A bicycle requires less maintenance and is easier to build repair and operate than an F1 car. Taken a step further. The complex nature of the F1 car and competitive nature of F1 races gives far greater advantages to secrets which may give the team/car the competitive edge.

I don't like the fact that this is where the graphics industry is and I wish that they would simply compete on hardware and the tech was all open. but I do prefer nvidia on linux to any other GPU because they have the performance I'm looking for. Also their linux drivers are far better than AMD's.

shmerl · on Aug 12, 2014

> Intel 3D hardware is crappy anyway.

Note anymore. Their 14nm mobile chips should be competitive and with open drivers will enable Linux + Wayland on them.

muro · on Aug 12, 2014

That has been Intel's story for 10 years - the current generation may suck, but look what's coming next!

ulfw · on Aug 12, 2014

I couldn't agree more. This has been the Marketing spin for many generations of intel Graphics solutions. "Oh this might not be as performant as one might want, but wait for next year's Sandy Bridge/Ivy Bridge/Haswell/Broadwell. Graphics will be x times as fast!" And then it turns out it is barely more performant but hey... next year's will be though!

w0utert · on Aug 12, 2014

To be fair, Intel has made a lot of progress with their IGP's over the last few years. I have been slamming Intel graphics for exactly the same reasons you and the commenter before you (and rightly so), but times do change. HD3000 and HD4000 were both big steps forward, much bigger than anything AMD has shown in the same timeframe, but Intel was so far behind that they were still lacking. Haswell graphics (HD5000, specifically Iris Pro) are already pretty close behind the lower-end AMD IGP's though. If Intel manages a similarly large step forward with Broadwell, they might just step into the same league AMD is playing in.

jbarrow · on Aug 12, 2014

Considering the Tegra K1 is the first CUDA-capable mobile processor, does anyone know if we'll be able to leverage CUDA bindings on devices that run on this?

cvs268 · on Aug 12, 2014

Yes! CUDA on ARM has been available for quite some time now. http://devblogs.nvidia.com/parallelforall/cuda-arm-platforms...
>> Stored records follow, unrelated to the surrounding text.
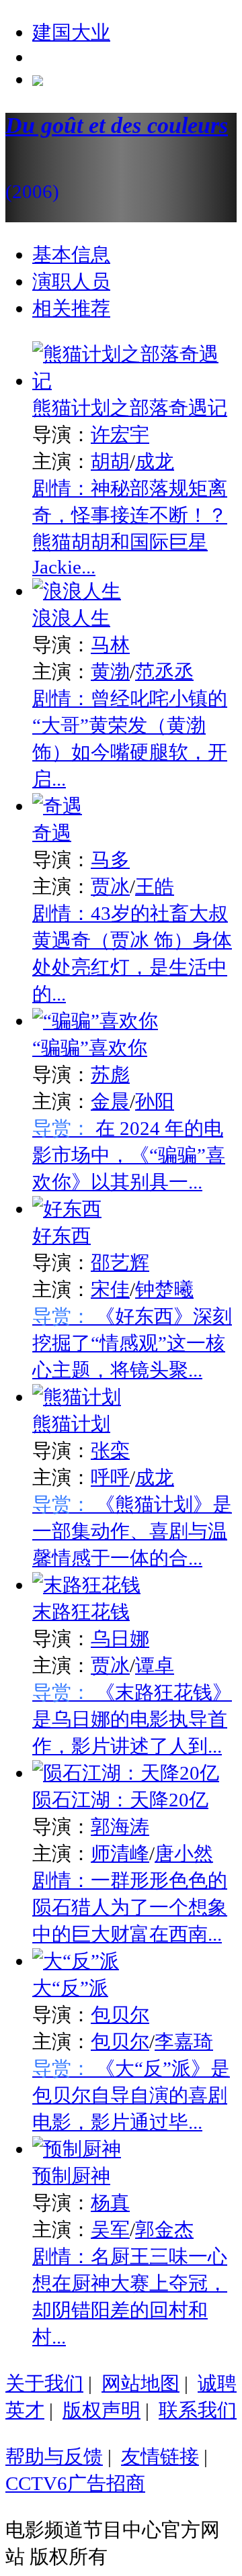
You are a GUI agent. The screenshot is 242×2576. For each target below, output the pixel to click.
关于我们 (44, 2383)
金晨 (110, 1101)
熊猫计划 (71, 1423)
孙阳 (154, 1101)
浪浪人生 (71, 618)
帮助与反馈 (54, 2456)
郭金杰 (164, 2229)
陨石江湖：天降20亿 (120, 1799)
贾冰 (110, 886)
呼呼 (110, 1477)
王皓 (154, 886)
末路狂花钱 (81, 1611)
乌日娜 (120, 1638)
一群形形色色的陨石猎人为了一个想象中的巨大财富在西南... (129, 1907)
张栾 (110, 1450)
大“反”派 (70, 1987)
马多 (110, 859)
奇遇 (51, 832)
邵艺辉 (120, 1262)
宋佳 (110, 1289)
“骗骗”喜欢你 (89, 1047)
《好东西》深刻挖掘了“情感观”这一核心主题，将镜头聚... (132, 1343)
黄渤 (110, 671)
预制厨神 (71, 2176)
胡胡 (110, 461)
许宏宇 (120, 434)
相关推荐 (71, 308)
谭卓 (154, 1665)
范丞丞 (164, 671)
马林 (110, 644)
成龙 (154, 461)
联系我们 (198, 2410)
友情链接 (160, 2456)
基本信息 (71, 254)
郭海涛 (120, 1826)
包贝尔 (120, 2014)
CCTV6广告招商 (75, 2483)
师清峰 (120, 1853)
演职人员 (71, 281)
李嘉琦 (184, 2041)
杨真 (110, 2202)
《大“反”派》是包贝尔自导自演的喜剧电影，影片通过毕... (131, 2095)
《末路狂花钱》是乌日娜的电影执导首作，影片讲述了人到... (132, 1719)
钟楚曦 (164, 1289)
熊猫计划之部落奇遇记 (129, 407)
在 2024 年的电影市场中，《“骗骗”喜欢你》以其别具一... (128, 1155)
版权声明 (101, 2410)
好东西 (61, 1235)
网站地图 (140, 2383)
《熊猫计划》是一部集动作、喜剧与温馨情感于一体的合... (132, 1531)
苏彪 (110, 1074)
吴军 (110, 2229)
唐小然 (184, 1853)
In fact the most recent version of OpenCV already leverages this on ARM platforms that support CUDA. http://code.opencv.org/projects/opencv/wiki/CARMA_platform_c...

msh · on Aug 12, 2014

They says first 64bit arm for android, I thought that Qualcomm and mediatek already have 64bit arm CPUs?

masklinn · on Aug 12, 2014

Qualcomm has 64b chips, but AFAIK there's no Android device using them in the wild. The HTC "A11" was announced yesterday and will apparently sport a Snapdragon 410, I don't know that other devices exist yet.

Of course there's no device using Denver in the wild either.

trevyn · on Aug 12, 2014

Will this ship before the MediaTek MT6752/MT6795? They're claiming later this year, too.

masklinn · on Aug 12, 2014

Am I the only one weirded out by the supposed Anandtech quote figuring nowhere in the linked article, and said article being nothing more than the announce and display of some NVidia marketing material?